London: W. Bulmer, 1810. 1st Edition. FIRST EDITION, BOUND FULL VOLUME of the Philosophical Transactions of the Royal Society of London for the Year MDCCCX (1810), PARTS I & II, complete with 15 plates. Among the many papers included is Sir Humphry Davy’s announcement of the “discovery” of the new element chlorine (American Chemistry Council).
Chlorine was unwittingly first produced by a Swedish pharmacist, Carl Wilhem Scheele after he dropped hydrochloric acid onto manganese dioxide and a greenish-yellow gas was produced. In accordance with the conclusions of Antoine Lavoisier, chemists then believed that acids were oxygen-based. For this reason, the gas Scheele produced was believed to be a compound of oxygen, then thought to be “a constituent of all acids” (Dictionary of Scientific Biography III, 602). Lavoisier, Gay-Lussac, Thenard, and Davy were all studying oxygen. But it was Davy’s investigation of the compound hydrochloric acid, published in this paper, that first demonstrated that the compound contained no oxygen – meaning that Scheele had accidentally produced an element. Sir Humphry Davy chose to name the element chloric gas, or chlorine, basing it on the Greek word for its color, khloros (ACC).

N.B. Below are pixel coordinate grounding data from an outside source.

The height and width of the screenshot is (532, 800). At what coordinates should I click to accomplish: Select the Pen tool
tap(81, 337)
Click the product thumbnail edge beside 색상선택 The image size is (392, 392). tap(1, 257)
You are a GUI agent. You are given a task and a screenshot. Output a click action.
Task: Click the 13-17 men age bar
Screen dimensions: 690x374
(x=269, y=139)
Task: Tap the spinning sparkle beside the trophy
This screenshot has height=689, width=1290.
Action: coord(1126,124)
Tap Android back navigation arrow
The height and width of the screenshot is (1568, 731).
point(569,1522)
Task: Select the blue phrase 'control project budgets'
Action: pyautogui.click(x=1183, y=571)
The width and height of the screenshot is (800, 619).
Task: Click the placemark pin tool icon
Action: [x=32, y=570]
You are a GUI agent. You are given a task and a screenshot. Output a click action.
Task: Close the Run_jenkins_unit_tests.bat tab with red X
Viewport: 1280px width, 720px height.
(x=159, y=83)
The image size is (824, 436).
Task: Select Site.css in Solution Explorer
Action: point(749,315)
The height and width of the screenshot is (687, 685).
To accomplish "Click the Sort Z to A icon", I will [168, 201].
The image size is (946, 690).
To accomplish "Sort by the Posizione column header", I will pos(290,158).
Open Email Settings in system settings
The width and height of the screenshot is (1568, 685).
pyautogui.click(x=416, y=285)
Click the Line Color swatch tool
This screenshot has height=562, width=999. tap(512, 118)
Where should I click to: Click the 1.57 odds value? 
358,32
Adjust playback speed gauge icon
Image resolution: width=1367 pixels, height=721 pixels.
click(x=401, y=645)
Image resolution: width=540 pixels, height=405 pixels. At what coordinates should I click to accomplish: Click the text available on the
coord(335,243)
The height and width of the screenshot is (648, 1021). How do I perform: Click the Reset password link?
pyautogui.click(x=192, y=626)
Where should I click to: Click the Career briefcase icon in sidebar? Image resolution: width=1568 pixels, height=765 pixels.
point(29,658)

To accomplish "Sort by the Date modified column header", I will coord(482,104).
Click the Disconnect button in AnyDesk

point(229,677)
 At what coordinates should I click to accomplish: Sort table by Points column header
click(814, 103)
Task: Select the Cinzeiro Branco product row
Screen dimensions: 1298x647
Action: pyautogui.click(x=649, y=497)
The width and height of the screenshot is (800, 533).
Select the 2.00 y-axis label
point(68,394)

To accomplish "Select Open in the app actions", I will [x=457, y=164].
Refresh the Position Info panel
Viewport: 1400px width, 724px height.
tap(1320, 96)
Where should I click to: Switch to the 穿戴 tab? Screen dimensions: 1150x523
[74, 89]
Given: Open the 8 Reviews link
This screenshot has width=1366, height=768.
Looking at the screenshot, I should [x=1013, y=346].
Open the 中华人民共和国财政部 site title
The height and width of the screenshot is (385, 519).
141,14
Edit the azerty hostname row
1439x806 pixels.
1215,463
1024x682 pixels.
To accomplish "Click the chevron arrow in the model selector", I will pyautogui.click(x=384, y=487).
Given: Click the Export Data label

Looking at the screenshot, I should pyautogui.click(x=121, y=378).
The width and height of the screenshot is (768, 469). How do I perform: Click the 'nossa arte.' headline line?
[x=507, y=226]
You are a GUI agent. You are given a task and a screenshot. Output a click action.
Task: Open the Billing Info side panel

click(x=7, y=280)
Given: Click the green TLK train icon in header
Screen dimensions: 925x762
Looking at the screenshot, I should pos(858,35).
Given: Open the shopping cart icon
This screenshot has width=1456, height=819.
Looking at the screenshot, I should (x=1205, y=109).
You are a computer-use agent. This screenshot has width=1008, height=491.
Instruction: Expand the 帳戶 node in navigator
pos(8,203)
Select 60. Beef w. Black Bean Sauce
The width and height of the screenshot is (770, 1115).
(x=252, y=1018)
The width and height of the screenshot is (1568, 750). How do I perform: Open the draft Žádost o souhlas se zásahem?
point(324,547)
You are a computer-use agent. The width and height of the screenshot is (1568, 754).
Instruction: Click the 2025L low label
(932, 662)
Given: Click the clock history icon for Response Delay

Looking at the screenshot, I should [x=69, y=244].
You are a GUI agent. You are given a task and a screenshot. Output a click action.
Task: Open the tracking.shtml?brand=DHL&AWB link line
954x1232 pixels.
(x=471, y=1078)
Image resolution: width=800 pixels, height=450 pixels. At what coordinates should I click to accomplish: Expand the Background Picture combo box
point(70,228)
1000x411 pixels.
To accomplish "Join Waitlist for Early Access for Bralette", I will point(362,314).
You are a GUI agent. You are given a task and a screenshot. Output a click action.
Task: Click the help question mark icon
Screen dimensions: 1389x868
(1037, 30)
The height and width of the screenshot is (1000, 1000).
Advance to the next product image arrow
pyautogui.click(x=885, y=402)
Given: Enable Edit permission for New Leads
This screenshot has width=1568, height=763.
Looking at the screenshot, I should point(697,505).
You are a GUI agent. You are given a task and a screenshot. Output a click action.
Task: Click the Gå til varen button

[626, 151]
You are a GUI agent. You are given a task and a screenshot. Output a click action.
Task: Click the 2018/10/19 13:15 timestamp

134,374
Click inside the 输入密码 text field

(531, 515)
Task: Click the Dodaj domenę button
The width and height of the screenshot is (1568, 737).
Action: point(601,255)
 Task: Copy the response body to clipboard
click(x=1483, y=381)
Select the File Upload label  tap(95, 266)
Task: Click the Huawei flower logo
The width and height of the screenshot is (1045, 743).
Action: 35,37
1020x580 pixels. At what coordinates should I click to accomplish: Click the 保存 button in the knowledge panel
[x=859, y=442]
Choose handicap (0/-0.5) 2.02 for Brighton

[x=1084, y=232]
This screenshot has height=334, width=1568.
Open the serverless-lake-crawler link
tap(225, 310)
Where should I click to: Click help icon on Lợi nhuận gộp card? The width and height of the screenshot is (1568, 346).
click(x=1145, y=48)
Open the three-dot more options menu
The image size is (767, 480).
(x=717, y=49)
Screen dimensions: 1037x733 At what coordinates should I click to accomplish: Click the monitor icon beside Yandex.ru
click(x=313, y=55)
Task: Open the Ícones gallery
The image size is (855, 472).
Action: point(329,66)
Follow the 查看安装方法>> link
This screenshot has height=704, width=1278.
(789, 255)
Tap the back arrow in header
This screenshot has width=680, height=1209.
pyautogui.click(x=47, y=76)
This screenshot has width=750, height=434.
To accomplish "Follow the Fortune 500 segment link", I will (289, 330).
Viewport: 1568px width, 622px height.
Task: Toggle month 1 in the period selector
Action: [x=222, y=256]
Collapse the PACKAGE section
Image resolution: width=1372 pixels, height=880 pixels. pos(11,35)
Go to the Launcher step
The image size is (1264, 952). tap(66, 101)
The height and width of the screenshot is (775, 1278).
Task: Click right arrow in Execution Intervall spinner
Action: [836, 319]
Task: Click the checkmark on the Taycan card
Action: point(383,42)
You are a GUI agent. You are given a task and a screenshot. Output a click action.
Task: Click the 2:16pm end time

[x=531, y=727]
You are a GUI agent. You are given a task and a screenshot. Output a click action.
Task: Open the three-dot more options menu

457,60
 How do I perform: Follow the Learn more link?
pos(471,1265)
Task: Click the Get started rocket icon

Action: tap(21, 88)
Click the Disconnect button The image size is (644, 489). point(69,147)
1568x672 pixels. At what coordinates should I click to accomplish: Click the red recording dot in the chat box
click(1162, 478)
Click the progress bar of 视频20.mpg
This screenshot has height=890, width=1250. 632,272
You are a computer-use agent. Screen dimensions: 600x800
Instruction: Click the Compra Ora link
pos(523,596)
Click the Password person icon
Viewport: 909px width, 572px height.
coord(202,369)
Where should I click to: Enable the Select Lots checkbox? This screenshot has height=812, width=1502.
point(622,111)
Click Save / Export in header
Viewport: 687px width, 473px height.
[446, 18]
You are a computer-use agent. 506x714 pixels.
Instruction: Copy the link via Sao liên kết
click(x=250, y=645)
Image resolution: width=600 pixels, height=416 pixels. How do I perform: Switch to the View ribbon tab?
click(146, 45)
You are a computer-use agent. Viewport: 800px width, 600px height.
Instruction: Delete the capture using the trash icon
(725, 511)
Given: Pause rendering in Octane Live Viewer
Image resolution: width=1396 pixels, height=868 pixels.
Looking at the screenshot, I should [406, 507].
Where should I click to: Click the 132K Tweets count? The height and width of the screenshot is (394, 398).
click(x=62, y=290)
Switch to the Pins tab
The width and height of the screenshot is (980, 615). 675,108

Part I of the volume also includes:
I. The Croonian Lecture, by William Hyde Wollaston
II. The Bakerian Lecture for 1809. On some new electrochemical researches, on various objects, particularly the metallic bodies, from the alkalies, and earths, and on some combinations of hydrogene, by Humphry Davy
III. The case of a man, who died in consequence of the bite of a rattle-snake; with an account of the effects produced by the poison by Everard Home
IV. An analysis of several varieties of British and Foreign Salt, (muriate of Soda) with a view to explain their fitness for different economical purposes by William Henry
V. Description of an extraordinary human fætus, by Mr. Benj Gibson
VI. Observations on the Effects of Magnesia, in Preventing an Increased Formation of Uric Acid; With Some Remarks on the Composition of the Urine by William T. Brande
[Meteorological Journal pp. 1-26]
Part II includes:
VII. Supplement to the first and second part of the paper of experiments, for investigating the cause of coloured con¬centric rings between object glasses, and other appearances of a similar nature, by William Herschel
VIII. On the parts of trees primarily impaired by age, by T. A. Knight
IX. On the gizzards of grazing birds, by Everard Home
X. Observations on atmospherical refraction as it affects astro¬nomical observations; in a letter from S. Groombridge, Esq. to the Rev. Nevil Maskelyne, D.D. F. R. S. Astronomer Royal. Communicated by the Astronomer Royal, by Stephen Groombridge
XI. Extract of a letter from the Rev. John Brinkley, D. D. F. R. S. Andrew's Professor of Astronomy in the University of Dublin, to the Rev. Nevil Maskelyne, D. D. F. R. S. Astro¬nomer Royal, on the annual Parallax of Lyræ, John Brinkley
XII. On the mode of breeding of the oviviviparous shark, and on the aeration of the fœtal blood in different classes of animals, by Everard Home
XIII. On cystic oxide, a new species of urinary calculus, by William Hyde Wollaston
XIV. Researches on the oxymuriatic acid, its nature and combinations; and on the elements of the muriatic acid. With some experiments on sulphur and phosphorus, made in the laboratory of the Royal Institution, Humphry Davy
XV. Observations upon luminous animals, James Macartney and Everard Home
XVI. Observations and experiments on pus, George Pearson. Item #1153
CONDITION & DETAILS: London: W. Bulmer. 4to. Two small library stamps, one on each title page. Tightly bound in half-calf over marbled paper; with some scuffing and rubbing at the edges; some chipping to spine calf. Four raised bands on the spine. Three morocco spine labels, title, volume, and date. The endpapers are foxed but the volume is otherwise bright and exceptionally clean throughout. Very good.